One of my tasks over the last few years is to keep management and senior management aware of software deployments for our hosted services. This started out as a CAB (Change Advisory Board), but all of our deployments quickly became standard, and it basically became a monthly review of what had happened (which is not what a CAB meeting is supposed to be). I figured a meeting wasn’t necessary, so I was looking for a way to show what we’ve done in an easy to digest method.
The problem is that Azure DevOps doesn’t offer a scheduled email functionality out of the box. There is a Marketplace scheduler that you can use as part of a build, but unfortunately, t didn’t work in our environment for some reason. I stumbled on the concept of Power Automate, but Azure DevOps is a premium connector. However, we do have an Azure subscription, so Logic Apps it is.
Below is the flow that I came up with. At first it seemed relatively straightforward to pull together, but the stumbling block was the fact that the HTML tables are VERY rudimentary. No styling, no hyperlinks, nothing. That’s the reason for the additional variable steps.
The initialize variable state is where I define a string variable to handle the output of the Create HTML Table step. It’s empty, until I set it later (in the Set Variable) step. The Create HTML table was mostly easy, except that I wanted a defined border, and a hyperlink that would allow recipients to click on the link and get to the specific work item.

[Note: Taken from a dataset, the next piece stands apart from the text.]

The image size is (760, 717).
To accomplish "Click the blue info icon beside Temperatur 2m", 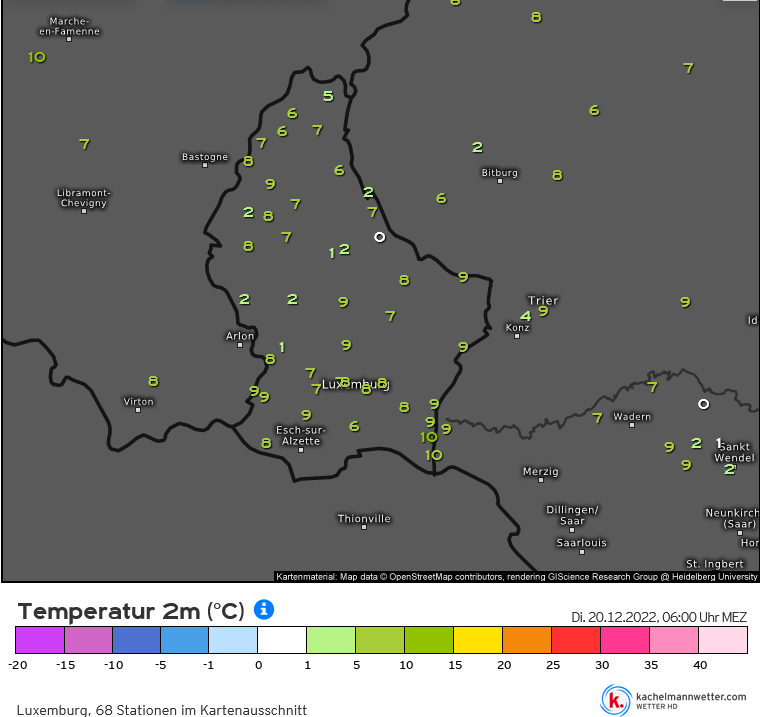I will (264, 609).
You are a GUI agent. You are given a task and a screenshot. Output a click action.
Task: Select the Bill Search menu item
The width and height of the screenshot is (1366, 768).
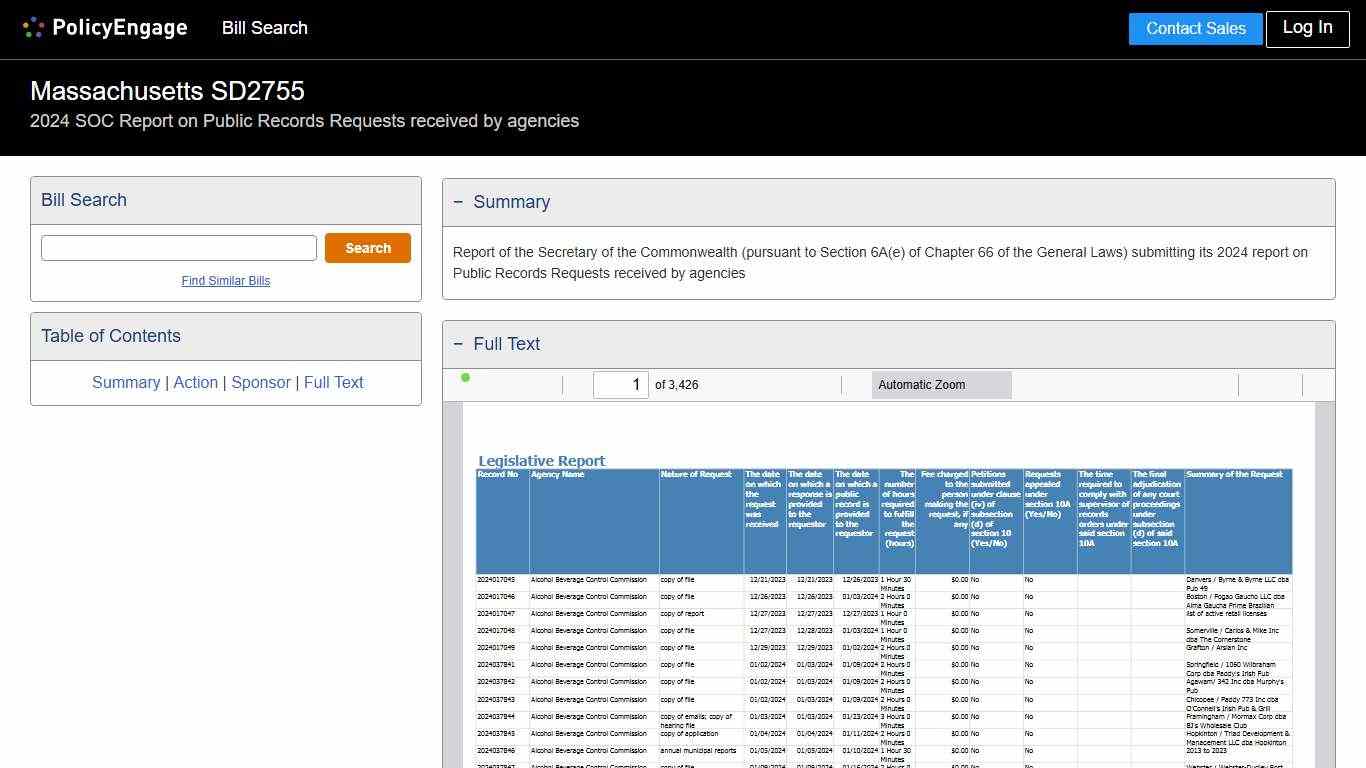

[ba]https://your_org_here/your_project_here/_queries/edit/{{ID}}[ea]{{ID}}[ca]
The set variable then takes the output of the Create HTML table step, and replaces the placeholders with appropriate HTML tags. In this case, I added a table border, and made a hyperlink out of the ID column.
replace(replace(replace(replace(body('Create_HTML_table'), '<table>', '<table border=10>'), '[ba]', '<a href="'), '[ea]', '">'),'[ca]','</a>')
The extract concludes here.